Tapanuli Tengah, Aktual.com – Tragis, di jaman sekarang ternyata masih ada warga negara Indonesia yang mengalami gangguan jiwa harus menerima ‘hukuman’ pasung. Realitas yang mengenaskan itu ditemui langsung oleh Aktual.com di Tapanuli Tengah, Sumatera Utara.

Dua orang mengalami nasib nahas itu selama beberapa tahun terakhir. Yakni seorang pria bernama Mikdin Sihombing (30) dan perempuan bernama Marito Panggabean (30). Keduanya merupakan penduduk Desa Aek Nabontar, Kecamatan Tukka, yang berjarak 30 kilometer dari Pandan, pusat Kabupaten Tapanuli Tengah.

Mikdin dipasung sejak delapan tahun lalu, saat dirinya dianggap alami gangguan jiwa di usia 22 tahun. Sedangkan Marito, dipasung sejak empat tahun terakhir setelah dianggap alami gangguan jiwa di usia 26 tahun. Gubuk tempat memasung keduanya dibangun terpisah oleh keluarga masing-masing di pinggir desa.

Panggabean (50), salah seorang kerabat Mikdin, membawa Aktual.com mendatangi gubuk berukuran 4×3 meter tempat Mikdin dipasung. Tutur Panggabean, Mikdin dipasung oleh ibunya sendiri, Aritonang. Mikdin yang sempat dikenal rajin mengaji itu terpaksa dipasung lantaran kerap mengamuk dan mengancam keselamatan sang ibu.

“Sama orang lain gak pernah (mengamuk-red). Dia bermusuhan cuma sama ibunya,” kata Panggabean, kepada Aktual.com, Minggu (13/3).

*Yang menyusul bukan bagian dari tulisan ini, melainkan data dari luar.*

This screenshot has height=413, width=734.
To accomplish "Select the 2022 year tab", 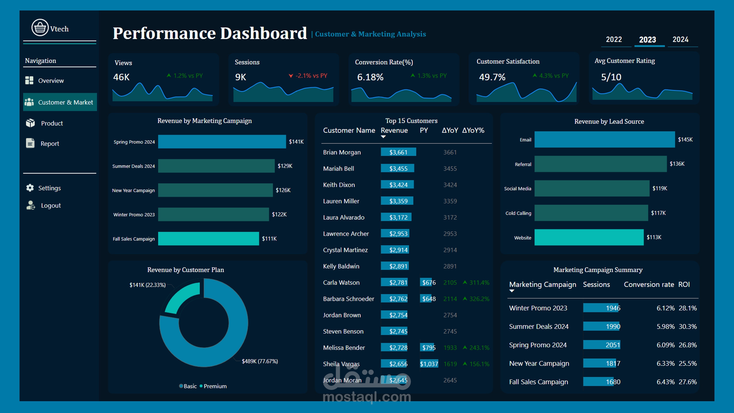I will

Isteri Panggabean, Boru Lubis, menambahkan kalau sikap Mikdin mulai aneh sejak pulang dari perantauan di Kabupaten Mandailing Natal. Dari cerita yang beredar, ujar dia, Mikdin yang merupakan anak satu-satunya dari Aritonang, sengaja dipaksa pulang secara ‘mistis’ untuk menemani sang ibu di kampung.

“Di Madina dia (Mikdin) kerja di kebun karet. Jadi dipaksa pulang (secara guna-guna-red) biar ada yang ngawani mamaknya. Sampai di kampung ini, salah guna-guna. Sejak itu dia suka memukul mamaknya,” kata Lubis.

Oleh Sekretaris Desa setempat, Mikdin sebenarnya pernah diminta untuk dibawa ke Rumah Sakit Jiwa. Namun, sang ibu tak mengizinkan. Alasannya tidak punya uang untuk pengobatan.

Saat menyambangi tempat pemasungan Mikdin, kondisinya tampak mengenaskan. Kedua kakinya tampak mengecil karena bertahun-tahun dipasangi kayu yang membuatnya hanya bisa duduk dan tidur saja. Hanya pandangan kosong yang dilemparkan dia saat didatangi orang. Setiap hari, ibunya yang mengantarkan makanan.

Nasib tak jauh berbeda dialami oleh Marito Panggabean. Gubuk pemasungan perempuan itu berdiri tidak jauh dari tempat Mikdin. Kaki kirinya diikat rantai. Panggabean menuturkan, kaki Marito terpaksa dirantai setelah kerap lari dan pergi ke kampung tetangga tanpa busana. “Itu yang buat susah, kadang dia lari-lari gak pakai baju. Pergi ke kampung-kampung lain, jadi kita khawatir dia diapa-apain, makanya kita rantai,” tutur dia.

Panggabean yang mengaku dipercaya sebagai pengasuh Marito menuturkan, perempuan itu sudah pernah menikah dengan seorang pemuda asal Bengkulu. Bahkan sudah dikarunia seorang anak. Tapi setelah Marito alami gangguan jiwa, sang suami dan anaknya tidak pernah lagi menampakkan batang hidungnya.

“Ya sejak kayak gini (gangguan jiwa-red) saya yang rawat di sini, juga ada abangnya,” kata Panggabean.

Saat masih di Bengkulu bersama sang suami, kata Panggabean, Marito juga pernah dirawat karena gangguan jiwa. Tapi sudah dinyatakan sembuh. Namun, kumat lagi.
Diduga, akibat mengonsumsi obat-obatan terlarang. “Mungkin gara-gara rokok, shabu-shabu, ganja. Gitu-gitu kata orang,” ungkap dia.

Panggabean mengaku berharap Marito dan Mikdin dapat bantuan dari pemerintah agar dapat dirawat di tempat yang seharusnya, semisal Rumah Sakit Jiwa. “Kalau ada pemerintah yang mau bawa dia ke rumah sakit jiwa kita pasti kasih biar dirawat,” ucap dia.